▸ Set exercise
Lay out the part of the data that opens with its first line and closes with the line containing "Action: pyautogui.click(x=113, y=434)" as a JSON list of strings, one string per line, leaving out blank lines. Include both end lines and nothing past them.
::::::::::
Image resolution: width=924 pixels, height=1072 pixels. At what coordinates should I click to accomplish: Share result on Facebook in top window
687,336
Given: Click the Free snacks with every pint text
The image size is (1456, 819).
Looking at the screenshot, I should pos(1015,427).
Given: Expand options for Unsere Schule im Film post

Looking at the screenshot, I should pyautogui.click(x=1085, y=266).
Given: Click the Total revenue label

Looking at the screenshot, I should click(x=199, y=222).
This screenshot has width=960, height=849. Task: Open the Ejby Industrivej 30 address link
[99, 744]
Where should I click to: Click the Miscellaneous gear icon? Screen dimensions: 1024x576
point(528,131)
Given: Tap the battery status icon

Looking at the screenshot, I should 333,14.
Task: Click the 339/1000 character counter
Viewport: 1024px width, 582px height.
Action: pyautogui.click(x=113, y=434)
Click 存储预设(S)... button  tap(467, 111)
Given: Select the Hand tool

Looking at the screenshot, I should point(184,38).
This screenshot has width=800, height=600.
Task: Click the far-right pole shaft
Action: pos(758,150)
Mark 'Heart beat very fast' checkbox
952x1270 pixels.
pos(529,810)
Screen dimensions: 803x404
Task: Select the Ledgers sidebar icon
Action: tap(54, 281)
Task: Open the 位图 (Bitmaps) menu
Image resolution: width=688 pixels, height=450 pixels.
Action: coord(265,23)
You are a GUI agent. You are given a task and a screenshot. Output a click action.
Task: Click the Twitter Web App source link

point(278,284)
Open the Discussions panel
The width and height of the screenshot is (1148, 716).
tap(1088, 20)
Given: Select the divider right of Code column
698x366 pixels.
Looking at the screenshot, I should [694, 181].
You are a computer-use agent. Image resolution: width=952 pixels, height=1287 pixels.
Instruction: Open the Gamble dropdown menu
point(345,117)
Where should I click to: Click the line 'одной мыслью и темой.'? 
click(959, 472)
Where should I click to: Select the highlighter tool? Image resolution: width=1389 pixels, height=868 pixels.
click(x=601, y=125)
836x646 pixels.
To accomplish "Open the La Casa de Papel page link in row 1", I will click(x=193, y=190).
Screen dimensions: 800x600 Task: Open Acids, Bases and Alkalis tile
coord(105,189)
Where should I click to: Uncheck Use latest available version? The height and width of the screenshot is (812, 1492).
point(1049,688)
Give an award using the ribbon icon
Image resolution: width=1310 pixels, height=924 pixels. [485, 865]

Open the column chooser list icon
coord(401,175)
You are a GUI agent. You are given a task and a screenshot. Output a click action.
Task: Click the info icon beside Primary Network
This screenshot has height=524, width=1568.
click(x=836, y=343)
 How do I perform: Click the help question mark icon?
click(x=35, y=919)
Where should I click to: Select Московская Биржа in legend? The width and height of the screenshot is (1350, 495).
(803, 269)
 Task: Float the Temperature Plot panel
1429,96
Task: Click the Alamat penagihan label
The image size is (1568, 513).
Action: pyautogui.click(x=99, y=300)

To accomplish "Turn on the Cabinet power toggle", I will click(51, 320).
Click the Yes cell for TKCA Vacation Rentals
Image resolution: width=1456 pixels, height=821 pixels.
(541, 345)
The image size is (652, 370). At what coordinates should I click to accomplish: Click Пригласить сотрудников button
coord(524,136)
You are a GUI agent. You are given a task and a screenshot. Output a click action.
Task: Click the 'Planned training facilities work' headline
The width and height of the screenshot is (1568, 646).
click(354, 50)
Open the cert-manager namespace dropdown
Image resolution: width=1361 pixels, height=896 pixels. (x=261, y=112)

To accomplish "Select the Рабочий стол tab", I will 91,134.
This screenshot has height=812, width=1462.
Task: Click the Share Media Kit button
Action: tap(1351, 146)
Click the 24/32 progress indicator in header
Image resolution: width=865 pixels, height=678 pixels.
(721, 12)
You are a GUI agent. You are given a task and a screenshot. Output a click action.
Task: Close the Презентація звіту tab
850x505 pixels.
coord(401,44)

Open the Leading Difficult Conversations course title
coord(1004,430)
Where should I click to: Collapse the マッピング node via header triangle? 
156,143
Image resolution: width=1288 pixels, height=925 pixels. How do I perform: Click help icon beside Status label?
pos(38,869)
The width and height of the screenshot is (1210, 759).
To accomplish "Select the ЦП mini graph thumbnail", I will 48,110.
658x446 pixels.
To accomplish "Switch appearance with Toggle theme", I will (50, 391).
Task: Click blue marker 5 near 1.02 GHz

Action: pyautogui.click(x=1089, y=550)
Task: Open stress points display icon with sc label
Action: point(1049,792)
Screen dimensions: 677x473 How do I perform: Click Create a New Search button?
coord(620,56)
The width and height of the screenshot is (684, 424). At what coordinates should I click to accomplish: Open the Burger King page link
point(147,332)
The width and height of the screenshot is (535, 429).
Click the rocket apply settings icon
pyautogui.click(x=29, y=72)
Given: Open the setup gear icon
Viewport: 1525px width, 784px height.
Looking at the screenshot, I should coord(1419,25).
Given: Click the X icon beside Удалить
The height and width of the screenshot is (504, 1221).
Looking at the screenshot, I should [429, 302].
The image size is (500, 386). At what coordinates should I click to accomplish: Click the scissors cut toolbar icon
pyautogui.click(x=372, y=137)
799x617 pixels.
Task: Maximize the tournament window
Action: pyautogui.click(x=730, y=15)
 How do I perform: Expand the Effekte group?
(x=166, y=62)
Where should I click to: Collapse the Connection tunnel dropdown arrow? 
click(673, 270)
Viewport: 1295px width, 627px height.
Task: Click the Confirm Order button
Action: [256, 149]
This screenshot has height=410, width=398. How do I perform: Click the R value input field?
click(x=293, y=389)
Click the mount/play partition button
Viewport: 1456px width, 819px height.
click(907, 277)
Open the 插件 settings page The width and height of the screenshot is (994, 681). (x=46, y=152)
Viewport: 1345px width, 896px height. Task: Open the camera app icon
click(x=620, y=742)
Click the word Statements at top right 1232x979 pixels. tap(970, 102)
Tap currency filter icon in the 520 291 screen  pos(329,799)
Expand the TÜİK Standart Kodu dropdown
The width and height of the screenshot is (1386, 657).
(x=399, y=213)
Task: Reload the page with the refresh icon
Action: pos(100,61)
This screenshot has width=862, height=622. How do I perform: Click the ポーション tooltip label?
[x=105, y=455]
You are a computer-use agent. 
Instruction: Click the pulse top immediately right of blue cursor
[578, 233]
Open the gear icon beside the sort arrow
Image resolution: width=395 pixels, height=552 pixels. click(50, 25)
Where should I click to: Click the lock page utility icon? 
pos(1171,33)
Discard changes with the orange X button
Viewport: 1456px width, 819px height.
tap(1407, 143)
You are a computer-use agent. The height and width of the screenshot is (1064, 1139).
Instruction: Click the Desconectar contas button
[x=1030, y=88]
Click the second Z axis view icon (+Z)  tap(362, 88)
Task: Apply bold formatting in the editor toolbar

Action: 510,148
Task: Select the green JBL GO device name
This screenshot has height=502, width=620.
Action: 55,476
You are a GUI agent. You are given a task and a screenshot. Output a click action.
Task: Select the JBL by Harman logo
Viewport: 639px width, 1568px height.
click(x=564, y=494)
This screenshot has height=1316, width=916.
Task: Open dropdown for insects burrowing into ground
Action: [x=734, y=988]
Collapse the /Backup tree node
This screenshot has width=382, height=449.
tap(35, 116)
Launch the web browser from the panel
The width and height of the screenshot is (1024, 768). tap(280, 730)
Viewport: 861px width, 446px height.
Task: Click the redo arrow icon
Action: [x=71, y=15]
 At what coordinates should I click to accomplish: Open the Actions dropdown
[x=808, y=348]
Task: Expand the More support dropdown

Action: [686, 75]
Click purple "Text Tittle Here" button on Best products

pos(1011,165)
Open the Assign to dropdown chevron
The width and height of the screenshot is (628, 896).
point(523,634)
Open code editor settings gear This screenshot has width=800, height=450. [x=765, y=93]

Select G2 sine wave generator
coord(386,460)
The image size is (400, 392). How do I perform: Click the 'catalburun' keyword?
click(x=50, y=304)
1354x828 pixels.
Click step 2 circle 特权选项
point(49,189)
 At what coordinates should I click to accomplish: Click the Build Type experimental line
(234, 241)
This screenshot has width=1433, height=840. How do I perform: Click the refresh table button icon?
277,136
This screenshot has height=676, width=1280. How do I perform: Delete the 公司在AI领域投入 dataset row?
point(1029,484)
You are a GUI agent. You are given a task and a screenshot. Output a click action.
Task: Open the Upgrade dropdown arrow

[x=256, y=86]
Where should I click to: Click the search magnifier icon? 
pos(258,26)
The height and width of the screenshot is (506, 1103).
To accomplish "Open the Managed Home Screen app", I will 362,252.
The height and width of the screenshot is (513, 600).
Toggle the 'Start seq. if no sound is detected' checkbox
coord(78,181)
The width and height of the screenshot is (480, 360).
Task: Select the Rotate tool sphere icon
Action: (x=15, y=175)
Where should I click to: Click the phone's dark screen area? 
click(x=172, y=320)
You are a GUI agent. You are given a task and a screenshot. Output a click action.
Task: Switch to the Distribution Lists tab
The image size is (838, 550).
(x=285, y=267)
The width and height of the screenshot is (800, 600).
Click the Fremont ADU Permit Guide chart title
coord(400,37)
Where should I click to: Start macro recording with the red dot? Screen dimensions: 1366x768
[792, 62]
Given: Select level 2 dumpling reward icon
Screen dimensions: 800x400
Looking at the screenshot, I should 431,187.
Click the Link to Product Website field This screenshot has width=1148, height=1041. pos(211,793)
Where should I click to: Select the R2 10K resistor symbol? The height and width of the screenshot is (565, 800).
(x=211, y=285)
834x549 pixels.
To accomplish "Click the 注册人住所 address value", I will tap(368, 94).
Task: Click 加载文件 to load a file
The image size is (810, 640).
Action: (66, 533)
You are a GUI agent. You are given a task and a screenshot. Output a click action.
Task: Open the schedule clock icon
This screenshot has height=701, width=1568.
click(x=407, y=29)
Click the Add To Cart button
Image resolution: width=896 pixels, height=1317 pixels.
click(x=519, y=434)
::::::::::
▸ Complete answer
[
  "Image resolution: width=924 pixels, height=1072 pixels. At what coordinates should I click to accomplish: Share result on Facebook in top window",
  "687,336",
  "Given: Click the Free snacks with every pint text",
  "The image size is (1456, 819).",
  "Looking at the screenshot, I should pos(1015,427).",
  "Given: Expand options for Unsere Schule im Film post",
  "Looking at the screenshot, I should pyautogui.click(x=1085, y=266).",
  "Given: Click the Total revenue label",
  "Looking at the screenshot, I should click(x=199, y=222).",
  "This screenshot has width=960, height=849. Task: Open the Ejby Industrivej 30 address link",
  "[99, 744]",
  "Where should I click to: Click the Miscellaneous gear icon? Screen dimensions: 1024x576",
  "point(528,131)",
  "Given: Tap the battery status icon",
  "Looking at the screenshot, I should 333,14.",
  "Task: Click the 339/1000 character counter",
  "Viewport: 1024px width, 582px height.",
  "Action: pyautogui.click(x=113, y=434)"
]